The double quote denotes the beginning and end of a string using similar lexing conventions to the ones of OCaml (see the OCaml-manual for details). Differences are:

  • octal escape sequences (\o123) are not supported by parsexp
  • backslash that’s not a part of any escape sequence is kept as it is instead of resulting in parse error
  • a backslash followed by a space does not form an escape sequence, so it’s interpreted as is, while it is interpreted as just a space by OCaml

All characters other than double quotes, left- and right parentheses, whitespace, carriage return, and comment-introducing characters or sequences (see next paragraph) are considered part of a contiguous string.

Comments

There are three kinds of comments:

  • line comments are introduced with ;, and end at the newline.
  • sexp comments are introduced with #;, and end at the end of the following s-expression
  • block comments are introduced with #| and end with |#. These can be nested, and double-quotes within them must be balanced and be lexically correct OCaml strings.

Grammar of s-expressions

s-expressions are either strings (= atoms) or lists. The lists can recursively contain further s-expressions or be empty, and must be balanced, i.e. parentheses must match.

Examples

this_is_an_atom_123'&^%!  ; this is a comment
"another atom in an OCaml-string \"string in a string\" \123"

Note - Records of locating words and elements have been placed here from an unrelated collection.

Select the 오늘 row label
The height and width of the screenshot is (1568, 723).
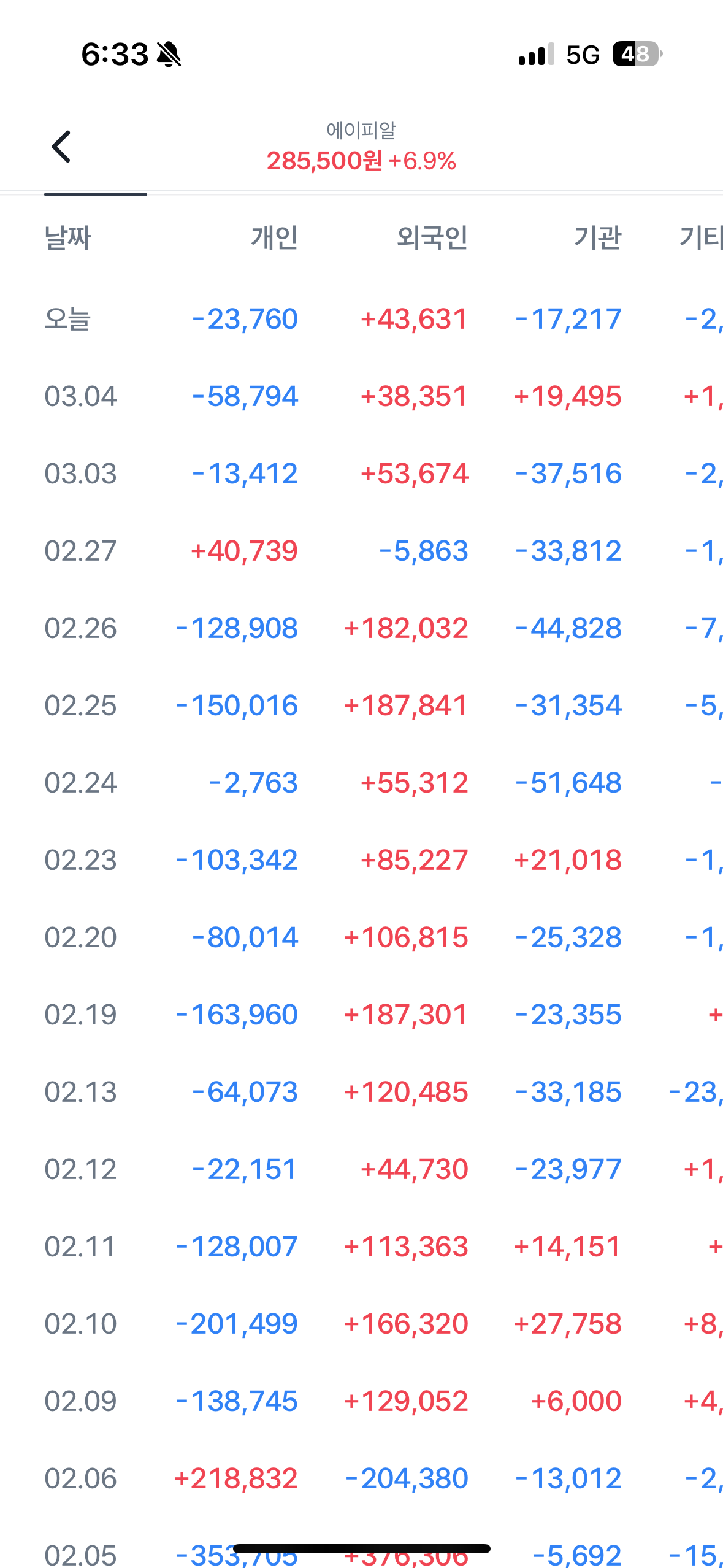(x=67, y=319)
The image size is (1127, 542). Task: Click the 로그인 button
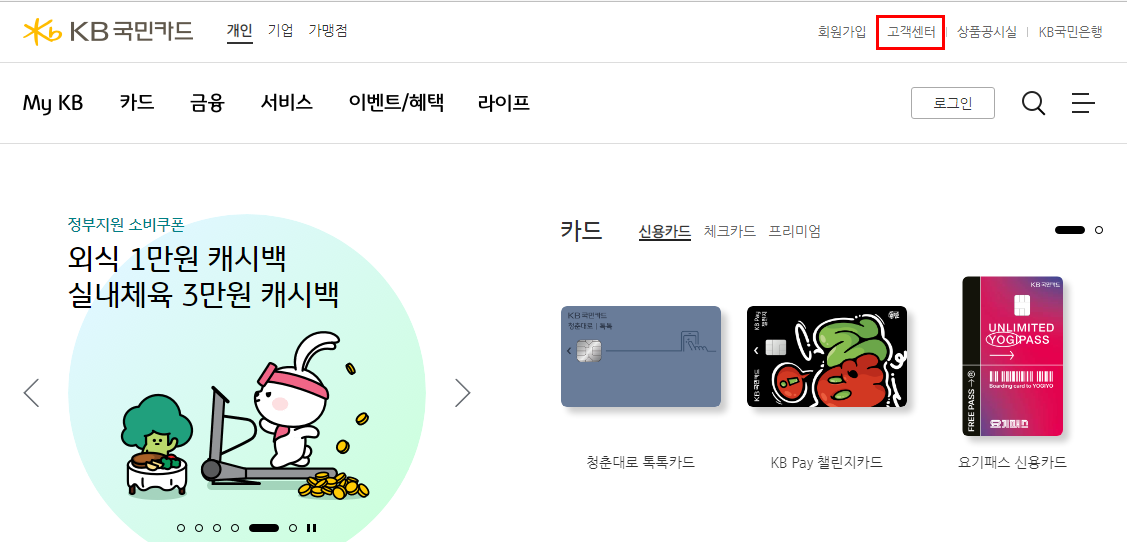point(952,103)
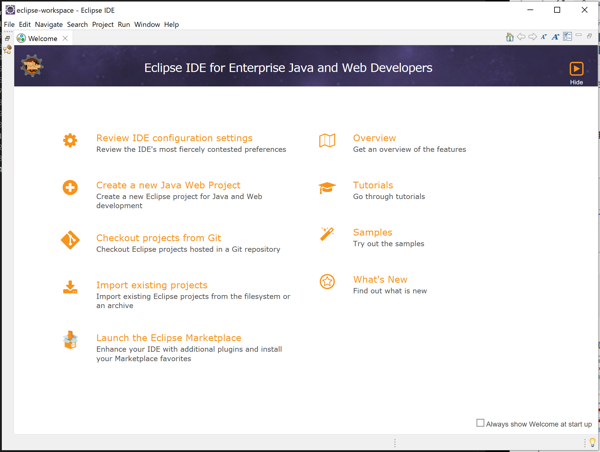The width and height of the screenshot is (600, 452).
Task: Click the Navigate Forward arrow icon
Action: click(x=533, y=37)
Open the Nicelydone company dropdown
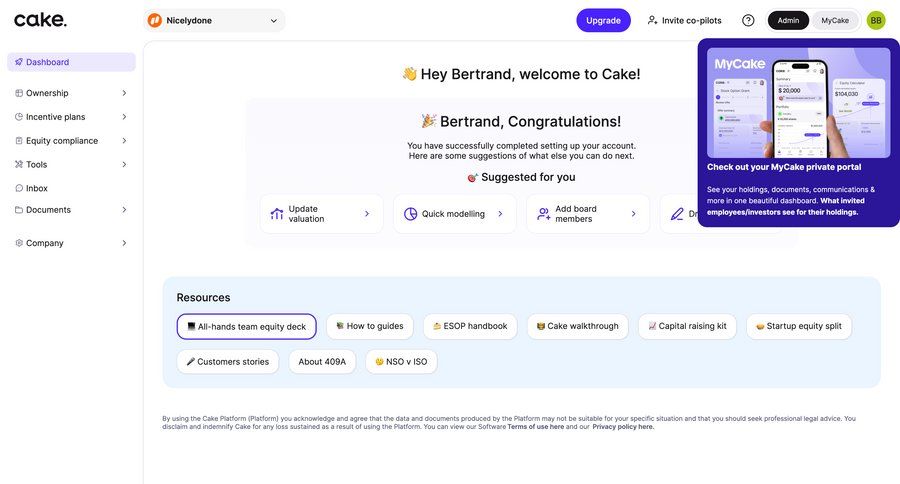The height and width of the screenshot is (484, 900). click(214, 20)
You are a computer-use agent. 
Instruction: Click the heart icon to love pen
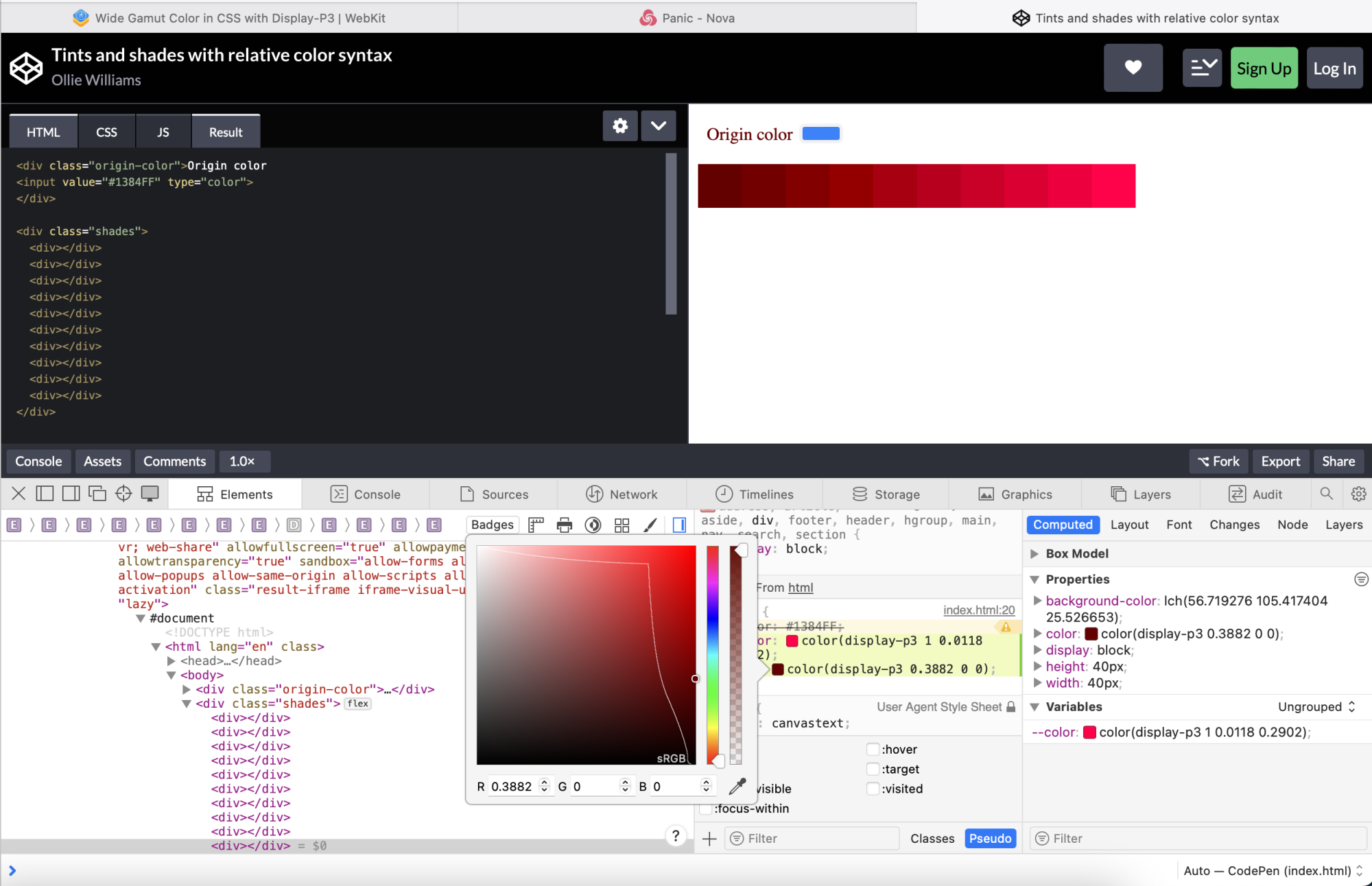click(1133, 68)
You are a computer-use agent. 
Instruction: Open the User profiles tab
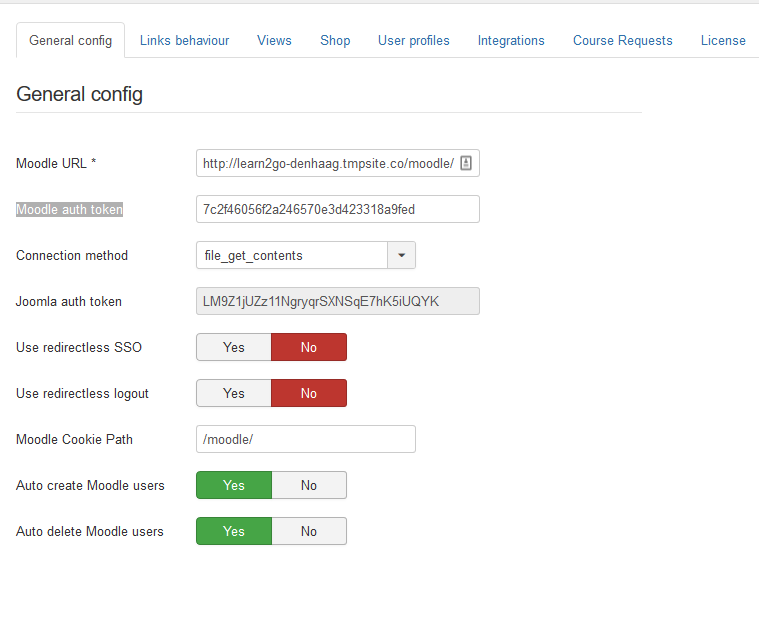[413, 40]
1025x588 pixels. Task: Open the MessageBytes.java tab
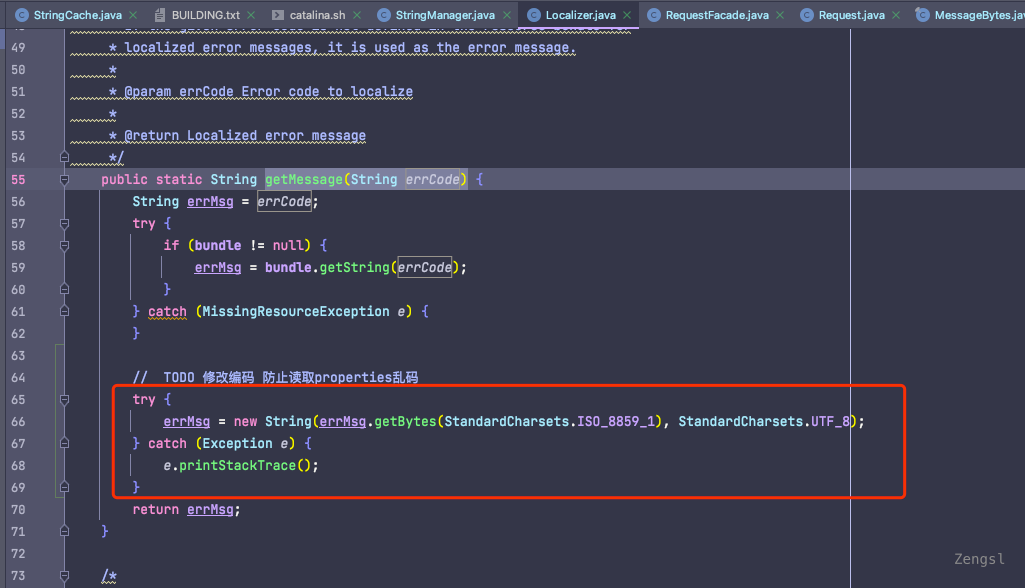coord(977,16)
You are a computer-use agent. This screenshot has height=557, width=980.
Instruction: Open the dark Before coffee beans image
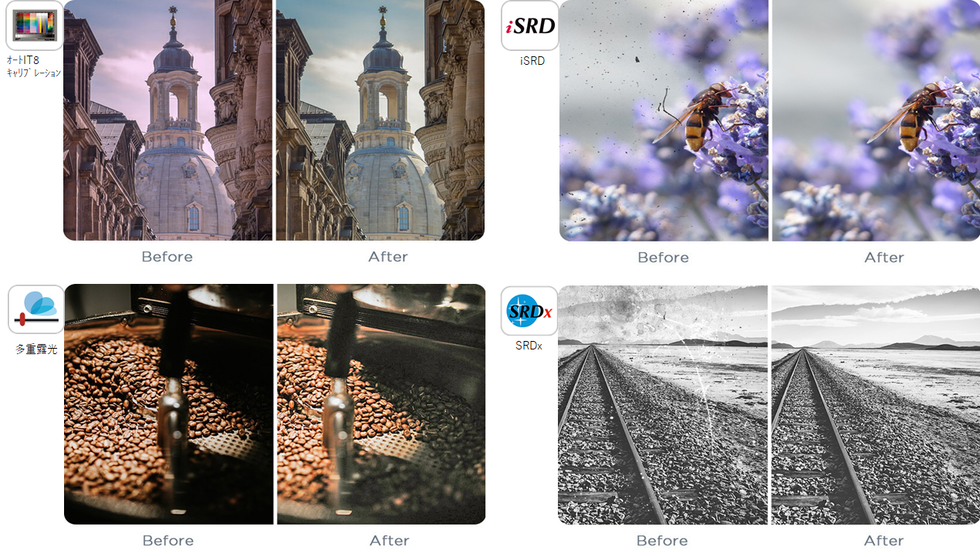coord(169,404)

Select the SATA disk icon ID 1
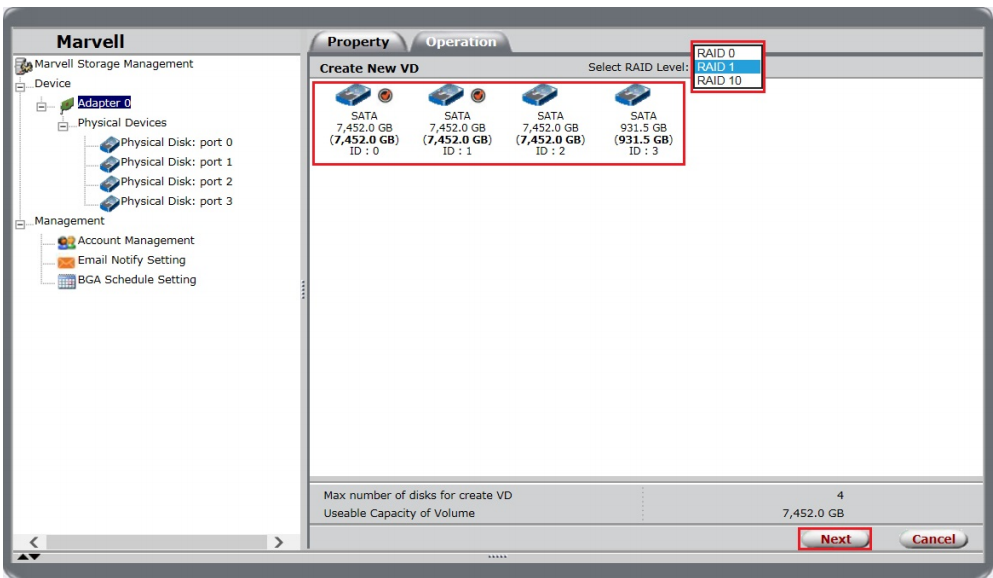[445, 96]
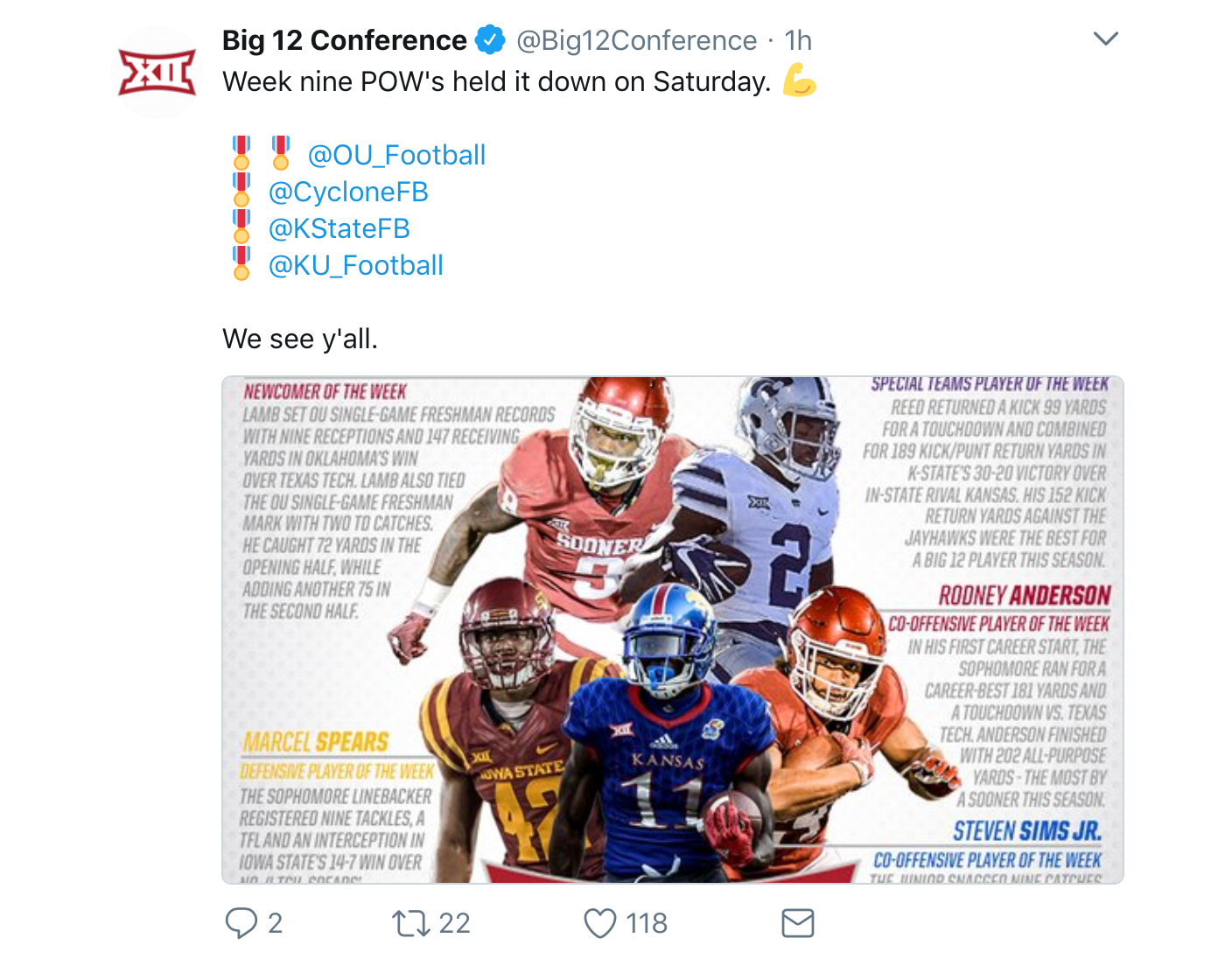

; empty list follows below
()

; a more complex example
(
  (
    list in a list  ; comment within a list
    (list in a list in a list)
    42 is the answer to all questions
    #; (this S-expression
         (has been commented out)
       )
    #| Block comments #| can be "nested" |# |#
  )
)

API

Parsexp offers a few different parsers. Each of them comes in 3 variants:

  1. single, for parsing a source expected to contain a single s-expression. Zero or more than 1 s-expressions is considered an error and reported as such.
  2. many, for parsing a source expected to contain multiple s-expressions, returned as a list
  3. eager, for reporting s-expressions to the user as soon as they are found in the input source

Parsers all implement the same API. For each parsers, Parsexp offers a low-level API, where one feeds characters one-by-one to the parser, as well as a convenience functions to parse a whole string.

Low-level API

With the low-level API, ones must create a parser state and feed it characters one by one. This allows Parsexp to be used with any kind of input as well as to be Lwt or Async friendly.

Essentially, if you want to parse from a different input source, you have to write the fetch-character-feed-to-parser loop yourself.

Parsers

Parsexp offers the following parsers:

  • normal parsers returning values of type Sexp.t
  • with positions returning s-expressions as well as a set of positions (see next section)
  • just positions returning only a set of positions
  • CST return a concrete syntax tree, including all comment and locations

In addition, it provides convenience functions for parsing strings and converting the result with a Sexp.t -> 'a function, reporting errors with accurate locations.

Each parsing/conversion functions comes in two variants: one raising exception in case of error and one returning a Result.t value. In general you should use the latter since parsing is an operation that can always fail.

Positions sets and error reporting

To deal with error locations when converting S-expressions to OCaml values, Parsexp introduces the notion of compact positions sets.

A positions set represents positions in the input source of all s-expressions. It has a small memory footprint and is relatively cheap to construct. Using a positions set and the corresponding s-expression, one can reconstruct the location of any sub s-expressions in the input source.

Depending on the input source, one can either:

  • parse a first time without recording positions and parse a second time only producing positions in case of error
  • parse only once producing both the s-expressions and the positions sets

The first method has the advantage that it is faster where there are no errors, however it is not suitable for sources that can’t guarantee repeatable reads such as files.